Line by line, check the data for the string "Open" and state how many lines have it, nothing more.

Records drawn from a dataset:
<<<<

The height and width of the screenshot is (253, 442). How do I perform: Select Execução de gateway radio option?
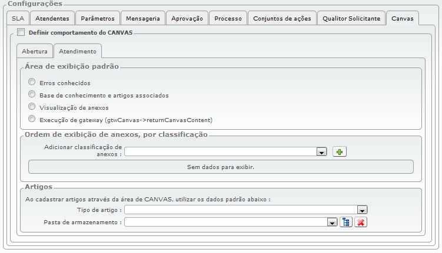(x=32, y=119)
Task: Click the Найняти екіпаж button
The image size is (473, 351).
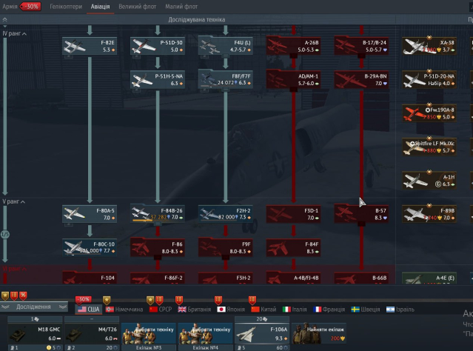Action: pyautogui.click(x=321, y=332)
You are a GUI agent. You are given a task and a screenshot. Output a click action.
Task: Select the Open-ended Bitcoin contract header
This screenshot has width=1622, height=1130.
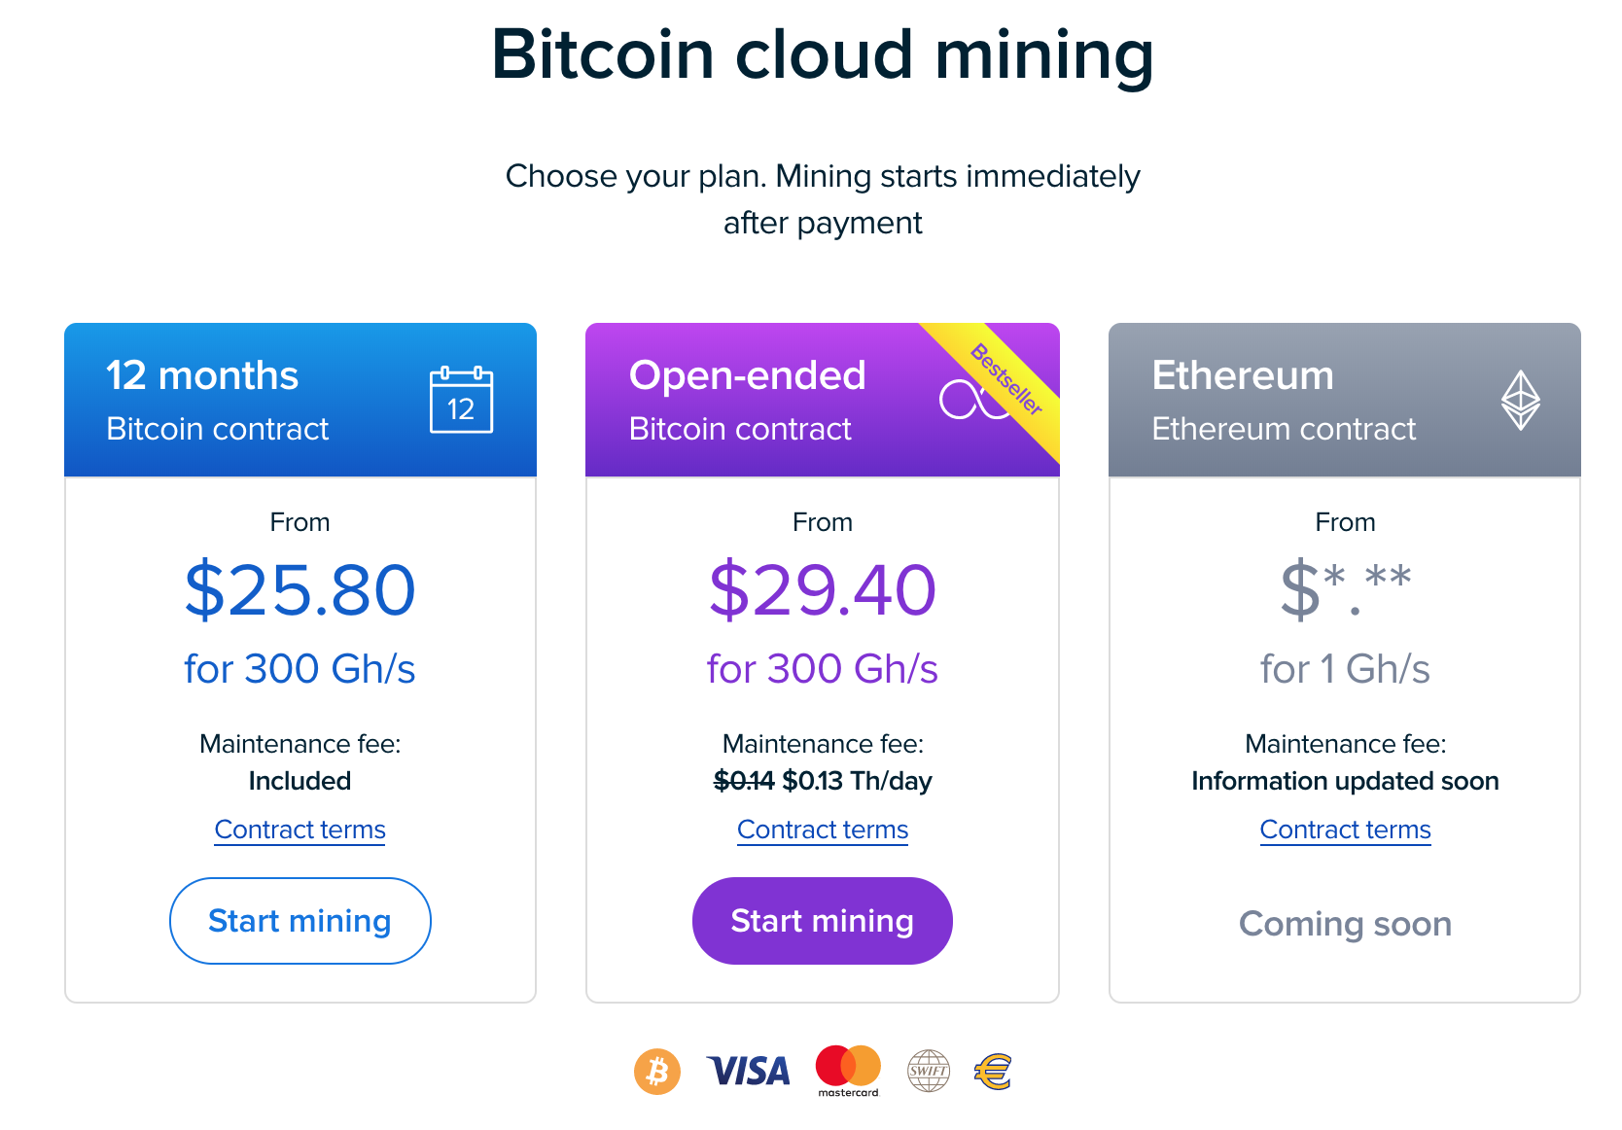coord(749,400)

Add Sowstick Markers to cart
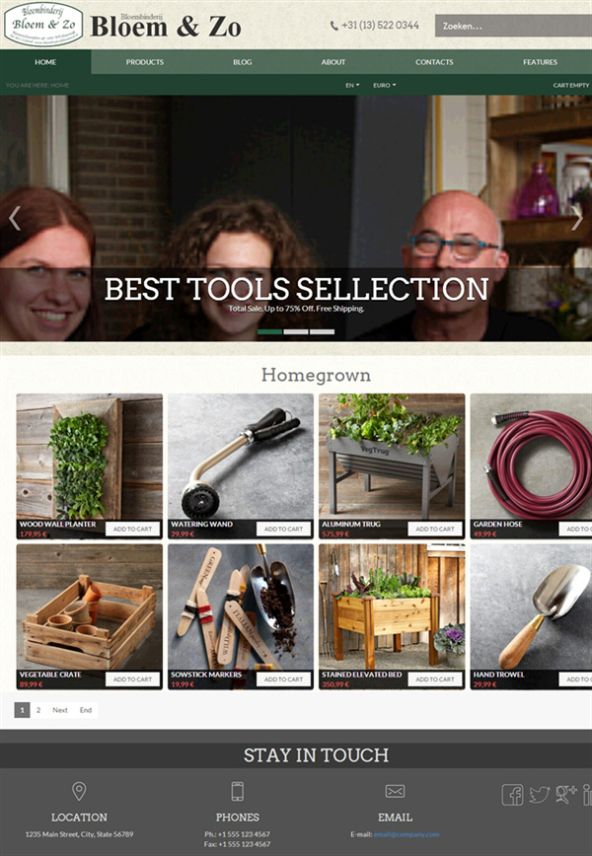coord(283,679)
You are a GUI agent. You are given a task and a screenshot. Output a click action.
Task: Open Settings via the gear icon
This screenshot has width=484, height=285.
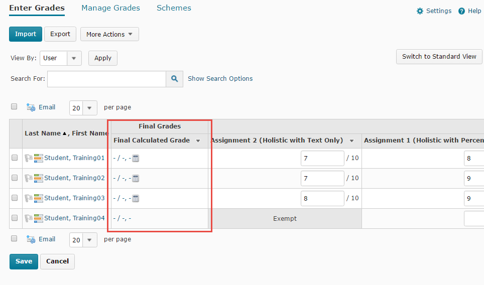(x=420, y=11)
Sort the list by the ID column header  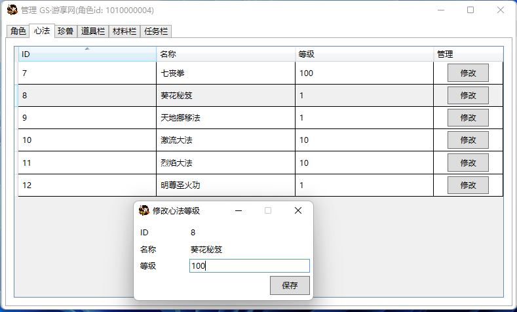(x=86, y=54)
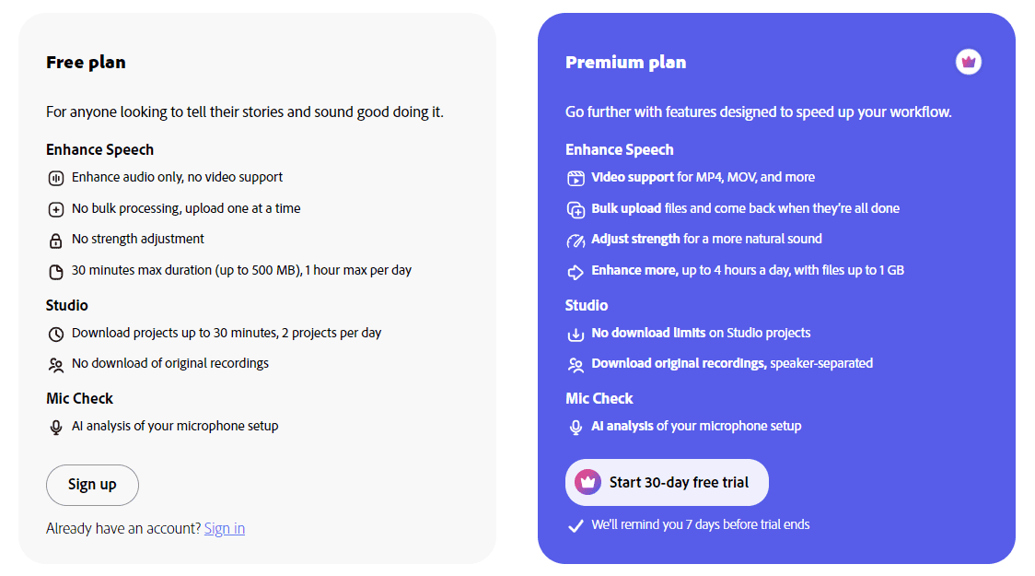Click the checkmark beside trial reminder text
The height and width of the screenshot is (576, 1035).
click(x=576, y=526)
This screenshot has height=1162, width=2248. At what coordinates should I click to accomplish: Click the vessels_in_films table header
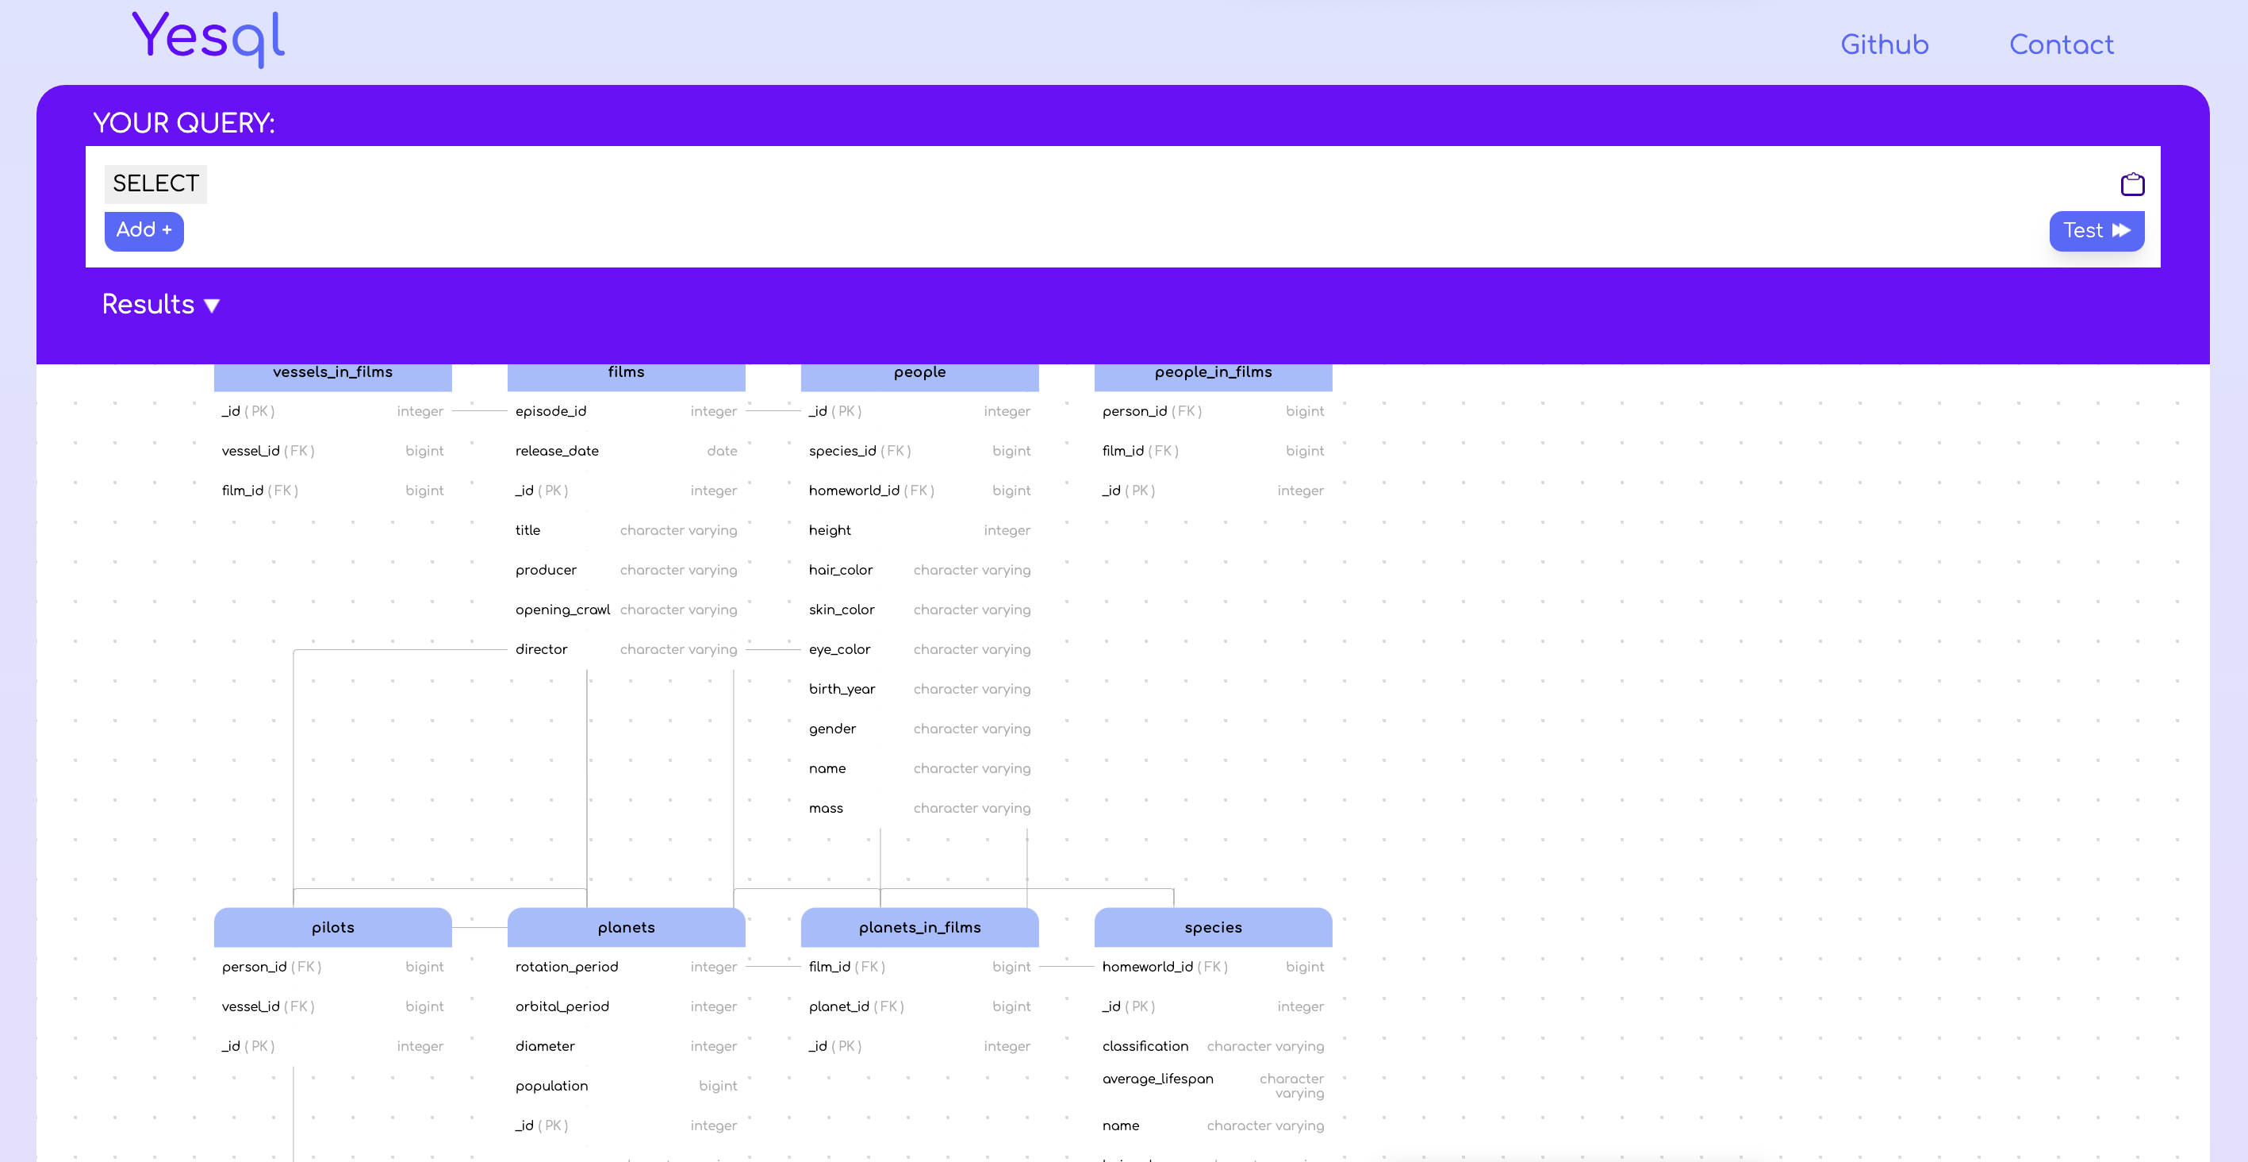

>>>>

WRITTEN ANSWER
2